An efficient reporting system is a necessity in any PACS environment to provide timely, accurate reports to referring physicians. One high-performance Japanese speech recognition solution was presented in an infoRAD exhibit at the recent RSNA meeting.

An efficient reporting system is a necessity in any PACS environment to provide timely, accurate reports to referring physicians. One high-performance Japanese speech recognition solution was presented in an infoRAD exhibit at the recent RSNA meeting.

AmiVoice from Advanced Media of Tokyo provides continuous speech recognition with a 30,000-word radiological lexicon. The system features speaker independence, meaning users are not required to enroll their voices. Users can dictate reports immediately without first training the system to their voice, the speaker adaptation restriction peculiar to most other speech recognition systems.

Most current voice recognition technologies are based on discrete word recognition, which requires users to remember recognition words, inhibiting their natural speech. AmiVoice allows users to speak naturally, at any speed. According to the exhibit, AmiVoice successfully recognizes any given word at a rate exceeding 95%.

The system allows radiologists to choose typing, transcription, or speech recognition for report generation.

"With speech recognition, we are able to create reports in times equivalent to transcriber and hand operation," said Dr. Hidefumi Fujisawa, of the radiology department of Showa University Northern Yokohama Hospital. "Since the system is available 24 hours a day, seven days a week, we are also able to reduce transcriber costs."

One recent paper (Nippon Acta Radiologica 2002;62:23-36) compared 10 Japanese radiological reports created by two radiologists using conventional typing and the AmiVoice system. Neither had any special training in continuous speech recognition systems.

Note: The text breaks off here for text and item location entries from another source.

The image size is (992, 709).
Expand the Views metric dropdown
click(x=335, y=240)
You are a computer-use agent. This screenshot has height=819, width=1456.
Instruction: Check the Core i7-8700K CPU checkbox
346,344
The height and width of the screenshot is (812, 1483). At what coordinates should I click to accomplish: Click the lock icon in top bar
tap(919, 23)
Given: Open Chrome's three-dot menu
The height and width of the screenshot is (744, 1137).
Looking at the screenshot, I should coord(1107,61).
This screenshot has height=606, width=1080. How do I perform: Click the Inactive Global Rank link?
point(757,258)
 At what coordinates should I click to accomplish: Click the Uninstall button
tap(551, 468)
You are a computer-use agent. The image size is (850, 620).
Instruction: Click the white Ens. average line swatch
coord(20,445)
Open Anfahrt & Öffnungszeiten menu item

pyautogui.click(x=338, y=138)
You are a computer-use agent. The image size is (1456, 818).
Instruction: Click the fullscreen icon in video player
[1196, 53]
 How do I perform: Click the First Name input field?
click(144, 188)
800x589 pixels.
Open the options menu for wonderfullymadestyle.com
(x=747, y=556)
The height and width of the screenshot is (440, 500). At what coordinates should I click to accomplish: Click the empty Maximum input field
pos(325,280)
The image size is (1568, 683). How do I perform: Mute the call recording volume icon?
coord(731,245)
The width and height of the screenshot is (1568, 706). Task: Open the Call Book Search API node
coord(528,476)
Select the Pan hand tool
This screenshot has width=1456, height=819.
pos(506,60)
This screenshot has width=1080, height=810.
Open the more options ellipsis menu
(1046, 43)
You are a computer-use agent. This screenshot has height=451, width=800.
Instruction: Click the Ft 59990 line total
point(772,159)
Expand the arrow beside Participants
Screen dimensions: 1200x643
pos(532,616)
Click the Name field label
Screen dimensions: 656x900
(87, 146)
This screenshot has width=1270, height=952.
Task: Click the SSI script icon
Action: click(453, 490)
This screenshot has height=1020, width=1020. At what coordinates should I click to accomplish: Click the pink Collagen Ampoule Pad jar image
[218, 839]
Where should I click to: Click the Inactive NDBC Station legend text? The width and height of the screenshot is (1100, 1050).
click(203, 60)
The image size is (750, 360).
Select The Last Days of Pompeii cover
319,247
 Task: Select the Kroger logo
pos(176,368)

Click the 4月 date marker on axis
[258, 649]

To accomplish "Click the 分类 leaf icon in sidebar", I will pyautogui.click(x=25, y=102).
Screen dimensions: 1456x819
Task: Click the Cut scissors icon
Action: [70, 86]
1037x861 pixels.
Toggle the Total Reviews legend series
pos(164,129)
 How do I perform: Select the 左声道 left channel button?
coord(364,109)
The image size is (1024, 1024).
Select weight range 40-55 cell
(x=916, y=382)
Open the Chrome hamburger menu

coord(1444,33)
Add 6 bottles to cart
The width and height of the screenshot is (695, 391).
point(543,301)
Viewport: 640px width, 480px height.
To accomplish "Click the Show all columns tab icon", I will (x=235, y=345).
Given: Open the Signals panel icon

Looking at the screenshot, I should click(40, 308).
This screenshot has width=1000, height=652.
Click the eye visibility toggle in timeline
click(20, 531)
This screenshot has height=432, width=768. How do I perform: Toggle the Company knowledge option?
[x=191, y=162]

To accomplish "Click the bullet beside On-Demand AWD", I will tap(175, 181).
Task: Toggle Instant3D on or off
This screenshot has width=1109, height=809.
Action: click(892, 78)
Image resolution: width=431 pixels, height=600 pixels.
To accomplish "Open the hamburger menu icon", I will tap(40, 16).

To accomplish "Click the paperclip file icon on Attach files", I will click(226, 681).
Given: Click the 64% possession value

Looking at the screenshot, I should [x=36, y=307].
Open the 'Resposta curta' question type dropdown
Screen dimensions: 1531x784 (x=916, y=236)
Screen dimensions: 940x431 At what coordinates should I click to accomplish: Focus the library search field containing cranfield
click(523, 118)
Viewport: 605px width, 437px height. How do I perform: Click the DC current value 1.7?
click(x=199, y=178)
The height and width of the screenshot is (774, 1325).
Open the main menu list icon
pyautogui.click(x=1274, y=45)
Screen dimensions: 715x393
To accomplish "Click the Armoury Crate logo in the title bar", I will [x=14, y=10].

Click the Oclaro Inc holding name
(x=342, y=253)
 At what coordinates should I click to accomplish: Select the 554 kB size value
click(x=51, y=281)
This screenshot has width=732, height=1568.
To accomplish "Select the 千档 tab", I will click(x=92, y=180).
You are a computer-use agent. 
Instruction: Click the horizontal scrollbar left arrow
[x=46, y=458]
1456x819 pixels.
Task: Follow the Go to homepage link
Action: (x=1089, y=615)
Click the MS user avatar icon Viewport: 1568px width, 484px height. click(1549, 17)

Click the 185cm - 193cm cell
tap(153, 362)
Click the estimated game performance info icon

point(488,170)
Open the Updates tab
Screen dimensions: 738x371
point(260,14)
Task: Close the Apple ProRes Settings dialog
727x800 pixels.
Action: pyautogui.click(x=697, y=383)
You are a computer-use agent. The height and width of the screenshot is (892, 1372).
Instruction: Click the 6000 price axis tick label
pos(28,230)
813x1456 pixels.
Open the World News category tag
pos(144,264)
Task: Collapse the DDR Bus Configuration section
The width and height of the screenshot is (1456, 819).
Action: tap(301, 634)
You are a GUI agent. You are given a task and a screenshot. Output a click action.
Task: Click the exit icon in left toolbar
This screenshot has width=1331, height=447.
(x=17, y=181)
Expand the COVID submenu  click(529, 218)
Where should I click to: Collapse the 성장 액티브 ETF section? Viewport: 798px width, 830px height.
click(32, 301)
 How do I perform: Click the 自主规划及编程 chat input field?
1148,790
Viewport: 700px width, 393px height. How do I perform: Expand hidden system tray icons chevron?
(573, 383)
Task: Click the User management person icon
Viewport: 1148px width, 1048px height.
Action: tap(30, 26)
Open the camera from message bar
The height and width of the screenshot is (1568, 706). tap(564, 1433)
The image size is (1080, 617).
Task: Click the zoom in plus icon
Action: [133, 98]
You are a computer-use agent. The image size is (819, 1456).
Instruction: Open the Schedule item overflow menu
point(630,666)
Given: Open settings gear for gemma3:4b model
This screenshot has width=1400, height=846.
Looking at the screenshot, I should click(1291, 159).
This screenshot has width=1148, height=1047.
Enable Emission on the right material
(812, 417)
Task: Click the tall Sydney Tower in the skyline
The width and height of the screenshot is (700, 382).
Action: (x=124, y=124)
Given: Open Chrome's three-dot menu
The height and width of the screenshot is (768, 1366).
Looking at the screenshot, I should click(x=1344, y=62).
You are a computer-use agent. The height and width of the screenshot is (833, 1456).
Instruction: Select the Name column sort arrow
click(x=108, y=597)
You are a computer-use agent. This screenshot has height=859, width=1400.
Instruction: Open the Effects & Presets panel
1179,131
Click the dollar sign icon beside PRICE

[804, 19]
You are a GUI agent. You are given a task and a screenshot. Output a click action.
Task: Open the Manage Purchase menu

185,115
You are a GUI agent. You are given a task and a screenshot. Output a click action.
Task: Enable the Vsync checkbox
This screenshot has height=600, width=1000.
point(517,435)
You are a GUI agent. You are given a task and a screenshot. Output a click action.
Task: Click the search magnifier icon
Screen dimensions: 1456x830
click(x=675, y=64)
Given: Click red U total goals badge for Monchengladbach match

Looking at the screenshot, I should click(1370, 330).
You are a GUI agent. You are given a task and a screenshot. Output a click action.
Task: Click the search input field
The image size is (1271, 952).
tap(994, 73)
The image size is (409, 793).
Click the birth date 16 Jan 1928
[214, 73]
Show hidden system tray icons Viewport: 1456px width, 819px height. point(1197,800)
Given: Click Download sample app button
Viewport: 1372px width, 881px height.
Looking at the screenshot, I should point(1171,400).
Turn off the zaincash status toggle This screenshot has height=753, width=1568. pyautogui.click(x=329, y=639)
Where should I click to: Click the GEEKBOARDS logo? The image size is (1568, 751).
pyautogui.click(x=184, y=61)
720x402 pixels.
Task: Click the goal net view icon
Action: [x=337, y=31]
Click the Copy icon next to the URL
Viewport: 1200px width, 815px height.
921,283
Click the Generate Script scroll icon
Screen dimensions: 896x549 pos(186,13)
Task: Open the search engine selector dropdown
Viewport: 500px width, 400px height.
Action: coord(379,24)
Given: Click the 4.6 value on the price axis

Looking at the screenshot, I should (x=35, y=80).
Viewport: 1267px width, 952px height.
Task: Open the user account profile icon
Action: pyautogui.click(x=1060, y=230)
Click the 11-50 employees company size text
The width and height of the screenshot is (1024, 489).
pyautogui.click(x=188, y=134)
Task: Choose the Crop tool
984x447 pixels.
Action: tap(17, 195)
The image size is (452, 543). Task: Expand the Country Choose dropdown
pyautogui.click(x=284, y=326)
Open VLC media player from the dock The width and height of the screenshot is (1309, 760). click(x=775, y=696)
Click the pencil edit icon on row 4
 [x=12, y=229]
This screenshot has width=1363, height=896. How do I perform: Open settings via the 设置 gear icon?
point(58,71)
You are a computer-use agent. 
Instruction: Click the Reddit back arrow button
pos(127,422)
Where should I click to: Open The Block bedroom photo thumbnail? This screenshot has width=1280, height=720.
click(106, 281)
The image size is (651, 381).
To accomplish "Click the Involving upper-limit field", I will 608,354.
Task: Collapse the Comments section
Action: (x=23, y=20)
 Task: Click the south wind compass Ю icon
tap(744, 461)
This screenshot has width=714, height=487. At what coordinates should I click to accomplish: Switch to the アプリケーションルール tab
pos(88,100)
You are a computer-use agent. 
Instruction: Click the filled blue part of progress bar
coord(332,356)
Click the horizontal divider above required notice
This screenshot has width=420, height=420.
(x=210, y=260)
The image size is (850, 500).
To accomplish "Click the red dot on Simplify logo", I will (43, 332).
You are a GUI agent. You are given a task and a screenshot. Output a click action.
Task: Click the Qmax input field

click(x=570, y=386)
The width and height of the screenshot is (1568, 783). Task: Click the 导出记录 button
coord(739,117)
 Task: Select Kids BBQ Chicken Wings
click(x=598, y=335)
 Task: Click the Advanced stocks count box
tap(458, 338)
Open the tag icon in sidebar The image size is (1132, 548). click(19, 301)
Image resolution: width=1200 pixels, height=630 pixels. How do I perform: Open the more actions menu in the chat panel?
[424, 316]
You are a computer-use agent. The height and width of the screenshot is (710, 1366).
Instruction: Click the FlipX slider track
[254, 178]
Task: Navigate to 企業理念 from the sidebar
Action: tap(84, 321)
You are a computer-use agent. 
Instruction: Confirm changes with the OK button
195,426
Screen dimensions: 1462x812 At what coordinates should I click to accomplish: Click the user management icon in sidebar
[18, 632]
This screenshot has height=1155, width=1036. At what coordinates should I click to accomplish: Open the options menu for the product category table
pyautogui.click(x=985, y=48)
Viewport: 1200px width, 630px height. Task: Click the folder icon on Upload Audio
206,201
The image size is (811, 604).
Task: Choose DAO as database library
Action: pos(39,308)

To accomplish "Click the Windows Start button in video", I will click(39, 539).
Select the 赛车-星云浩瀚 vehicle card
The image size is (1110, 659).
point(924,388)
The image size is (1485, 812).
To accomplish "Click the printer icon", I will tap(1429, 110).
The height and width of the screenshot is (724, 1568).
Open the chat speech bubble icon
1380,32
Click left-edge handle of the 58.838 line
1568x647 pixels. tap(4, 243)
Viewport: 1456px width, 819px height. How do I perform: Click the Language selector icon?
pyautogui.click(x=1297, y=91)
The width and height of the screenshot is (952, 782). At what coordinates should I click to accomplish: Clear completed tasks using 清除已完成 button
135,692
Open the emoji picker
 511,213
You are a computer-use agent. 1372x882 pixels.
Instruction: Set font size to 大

Total speech input time (56.2 sec) was nearly three times faster than the conventional typing input time (142.8 sec). Word misrecognition occurred in 40 of 1362 words (97.1% rate of accuracy of recognition). The average speech recognition time per report was 31.3 sec, with an additional 25.0 sec required for corrections.

The paper concluded that continuous speech recognition is faster than typing, even considering the additional time required for corrections, and is acceptable in view of the overall reduction in report turnaround time.

AmiVoice was released in 1999 and developed jointly with Pittsburgh-based ISI. It is based on ISI's speech recognition engine designed by Alexander Waibel, Ph.D., director of the Interactive Systems Laboratories at Carnegie Mellon University and a leading expert on speech recognition technology.